Ryan Avent: Central banks: The twilight of the central banker:

The misjudgments common to central bankers are occasionally distilled in BIS analysis into a somewhat curious view of the global economy: one in which heroic, blameless central banks have done their utmost to keep the world economy afloat, in the face of ceaseless governmental incompetence and despite a constant bombardment of baseless outsider criticism. The ability of central bankers to bandage over the harm inflicted by bumbling politicians is limited, warns the BIS in its latest annual report. Unless the world embraces the sober leadership of the wise central banker disaster looms.

The annual report is a remarkable document, one which might well come to serve as the epitaph for an era of central banking spanning the Volcker disinflation and the Great Recession—the epoch of the central banker as oracle, guru, maestro…. The report captures what may be the most critical error of the modern central banker: eschewing a focus on his proper domain—demand stabilisation—in favour of an arena in which he has no business sticking his nose—the economy's supply side.

Briefly, a dime summary of the report. Nearly half a decade on from the financial crisis, many troubling weaknesses in the global economy remain unaddressed. Deleveraging is occuring dreadfully slowly in many rich countries. "Imbalances" have scarcely been diminished. Monetary policy has propped up economic growth, temporarily buying time for broader structural reforms that governments have failed to deliver. The scope for central banks to do more is limited and the risks of further action are rising.
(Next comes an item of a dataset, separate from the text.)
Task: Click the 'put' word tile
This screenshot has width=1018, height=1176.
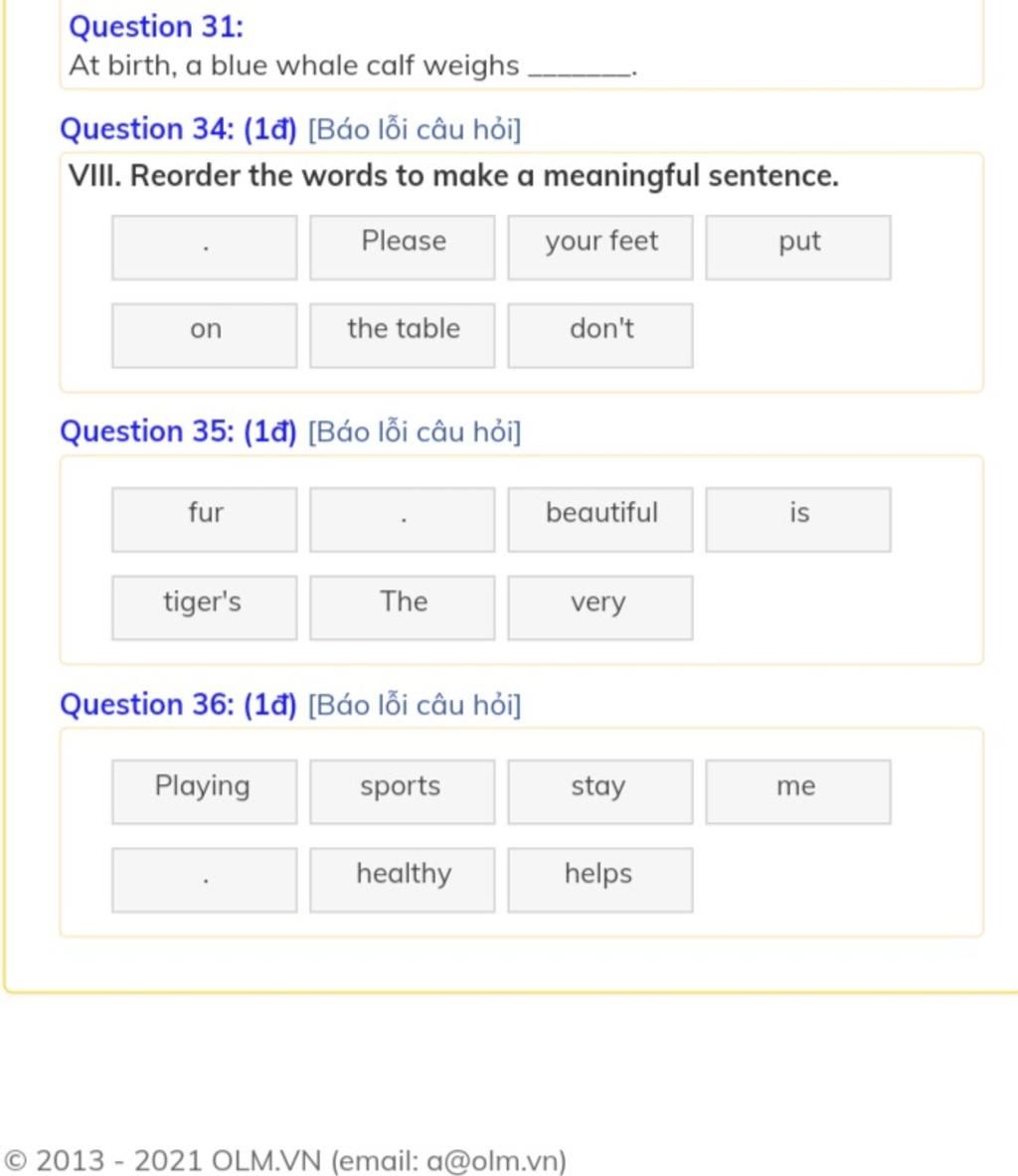Action: pos(798,247)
Meanwhile, government debt is a huge threat….

The overarching theme… central banks have done what the economic situation has called for and then some, and they should not and cannot be expected to do much more… other economic policymakers must finally heed central bankers' recommendations for how to clean up their messes, fiscal, structural, and otherwise. It strikes me as a deeply mistaken view of the state of the world economy and the proper role of the central banker.

At the heart of the BIS' flawed thinking are a number of key misconceptions:

  1. Low interest rates represent accommodative monetary policy. This is a venerable error, also popular during the 1930s….

  2. "Imbalances" take the onus of macroeconomic stabilisation off central banks. The BIS indulges in this misconception in two ways. First, it deploys the balance-sheet recession argument that overindebted consumers and firms are immune to low interest rates. This is obviously true of many households and businesses but clearly isn't true of all of them. The job of monetary policy is set the policy rate such that cash-flush entities pick up the slack from those paying down their debts. Central banks are there to clear the market, and the statement that there is excess saving in an economy is equivalent to the statement that policy is too tight….

  3. The BIS takes the distressingly Hayekian (or Mellonist) view that "malinvestment" during the boom must somehow be paid for in slower growth now…. The BIS cites imbalances as obstacles to effective monetary policy while acknowledging that by pushing unconventional monetary policy further central banks can impact aggregate demand. A host of accompanying risks to such policy suggests they should not, however. What sort of risks?…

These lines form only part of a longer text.